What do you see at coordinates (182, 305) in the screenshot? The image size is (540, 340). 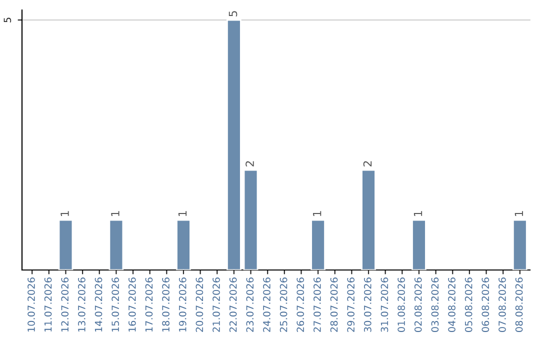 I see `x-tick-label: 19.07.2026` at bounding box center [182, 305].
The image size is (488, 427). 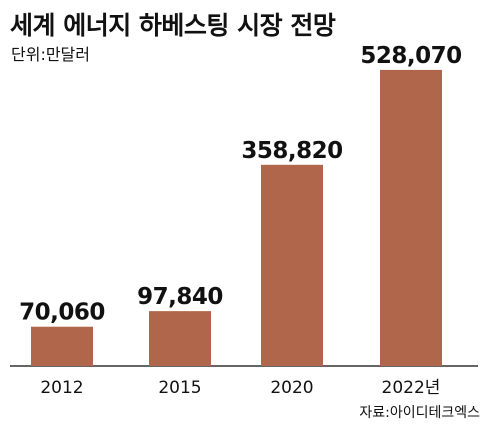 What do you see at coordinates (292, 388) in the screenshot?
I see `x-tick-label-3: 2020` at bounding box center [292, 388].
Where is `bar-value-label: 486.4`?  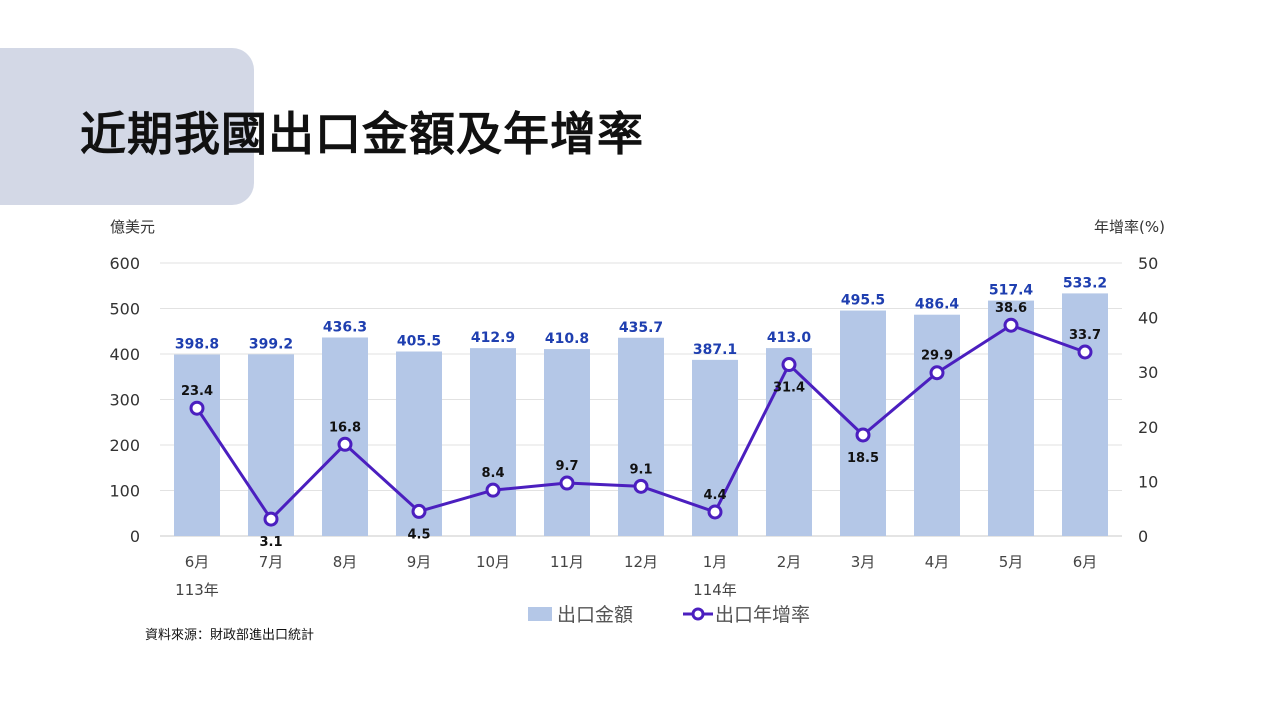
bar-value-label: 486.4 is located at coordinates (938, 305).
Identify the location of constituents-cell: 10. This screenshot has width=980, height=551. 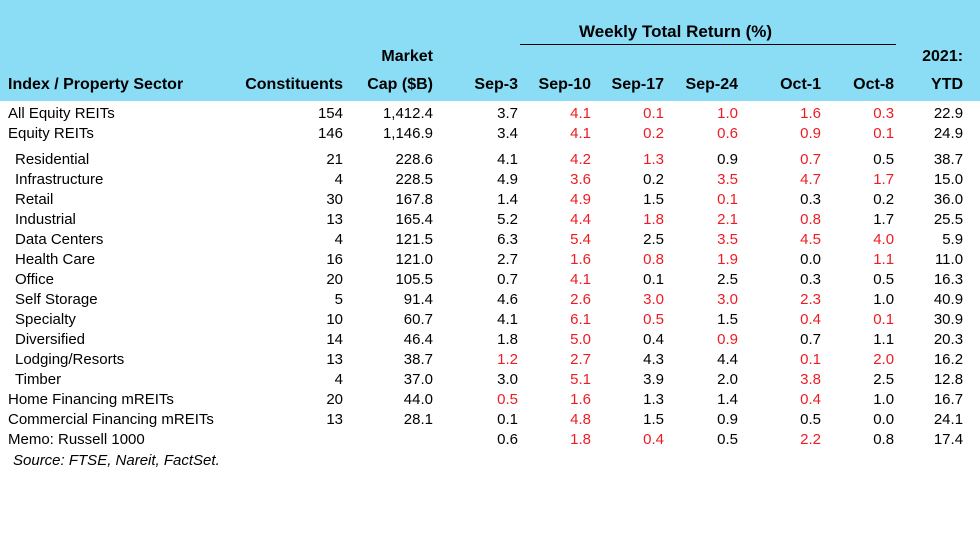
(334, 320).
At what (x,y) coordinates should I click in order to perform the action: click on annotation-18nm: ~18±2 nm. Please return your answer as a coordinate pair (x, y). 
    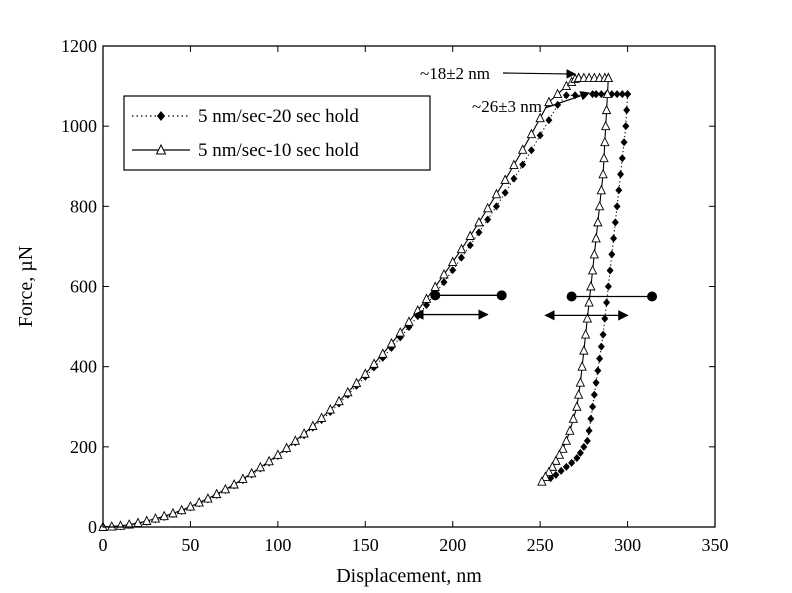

--------------------

▸ Exercise objective
Reproduce the rows word for word, starting with the line that contains "Identify the location" and going on through the end of the rows, both ends included. Leave the pictures out of your answer.

▸ Output for this exercise
Identify the location of constituents-cell: 10. This screenshot has width=980, height=551. 
(334, 320).
At what (x,y) coordinates should I click in order to perform the action: click on annotation-18nm: ~18±2 nm. Please return your answer as a coordinate pair (x, y). 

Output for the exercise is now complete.